Freeo tackles Demon Even in secular societies Christianity is preserved in proverbs. For example, in Jesus' saying, 'the first will be last and the last will be first'. Maybe that sounds a little optimistic — like the solace of wooden-spoon-winners all over, a defiant war cry for the backend of the premiership ladder.

I wouldn't know if Jesus ever played competitive sport, but he did know a thing or two about systems of rank.

Take the ancient world's penchant for lining guests up around a dinner table in order of importance. Not so much the modern day angst over the politics of seating plans at weddings, as the out-and-out assumption that a host can measure each guest's importance and simply tell them where they rank. Public shaming or flattery on a regular basis, depending on where one falls.

Well, for those who've been following the Aussie Rules this season, the modern day shame of those ranked last is ably described by the trials, tribulations and (brief) elation of the Melbourne Football Club. They had six demoralising losses before a recent, unexpected win. The Chairman's speech, the Captain's injury and the Coach's newness to the position did nothing to help.

So, given that the Demons look to have the bottom of the 2008 ladder all tied up, they've naturally copped plenty of criticism.

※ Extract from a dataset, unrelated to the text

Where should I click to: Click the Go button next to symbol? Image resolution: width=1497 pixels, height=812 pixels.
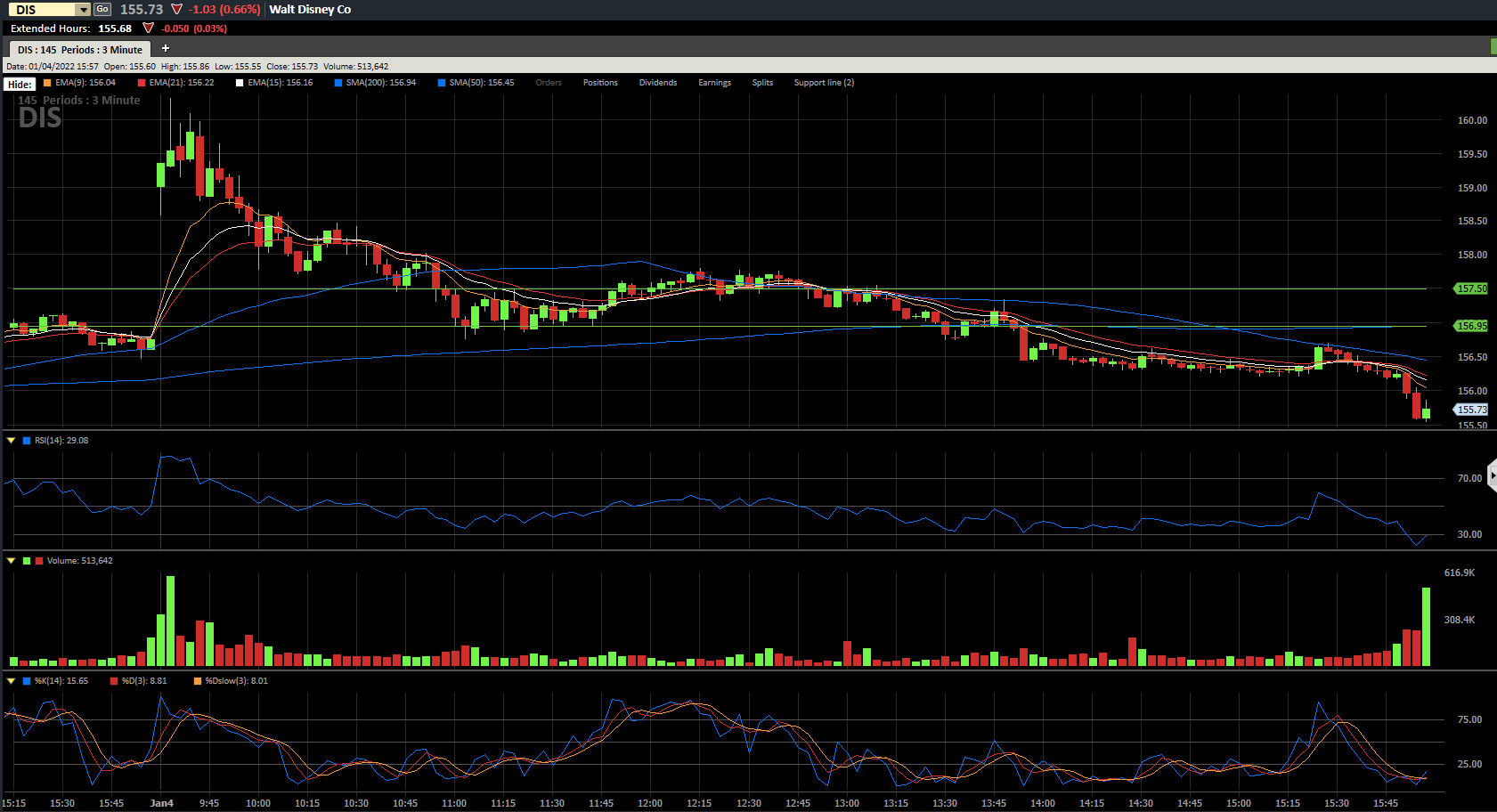coord(102,9)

But at some level they've just been bearing the natural consequences of a system of rank: where there are winners, there must be losers too.

My criminology lecturer once referred to this kind of thing. He'd been asked to advise some schools in the US about why students fail. He went about his research. He surveyed teachers, and they gave well-reasoned answers — students fail in school because they have unsettled home lives, for example.

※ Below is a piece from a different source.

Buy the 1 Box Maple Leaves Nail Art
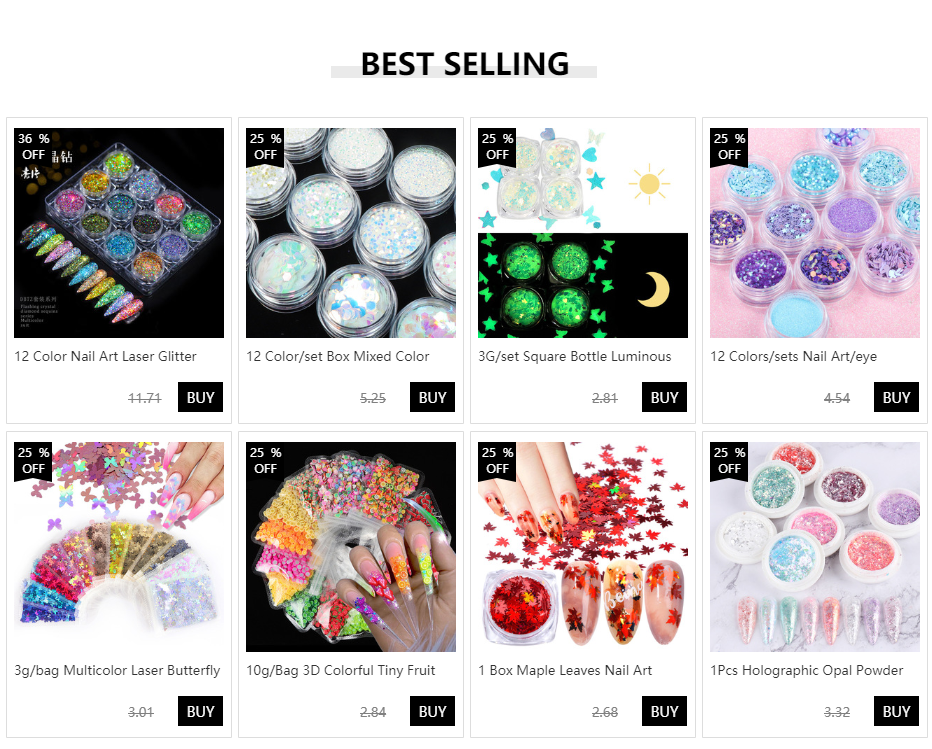932x749 pixels. [x=664, y=711]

Then he went to the school board, and told them why students fail: 'Because you already decided that a certain percentage of students would fail. You standardise for it.'

In systems designed around rank, someone will always be at the bottom. There are risk factors — like students in unsettled homes, or football teams with long injury lists. But such factors are just the things that shape who might be at the bottom. That someone will be there has already been determined.

Perhaps the Demons might be comforted by remembering that, in football, there really is movement between first and last. They might've started out badly, but they did beat Freeo, and there'll be other seasons anyway. In fact, for a system of rank, the AFL's pretty egalitarian. The draft system and the priority picks help. And there is always next year. (There have been 43 next years since Melbourne was last Number One).

Unlike football, however, our other ways of ranking people — by what stuff we have, where we went to school or where our family comes from — are rarely fluid. Those at the top are practised at consolidating their advantage. It's into this human condition that Jesus said that the first will be last and the last will be first. And, from those he hung out with, he knew what it was like to find yourself at the bottom of the pile.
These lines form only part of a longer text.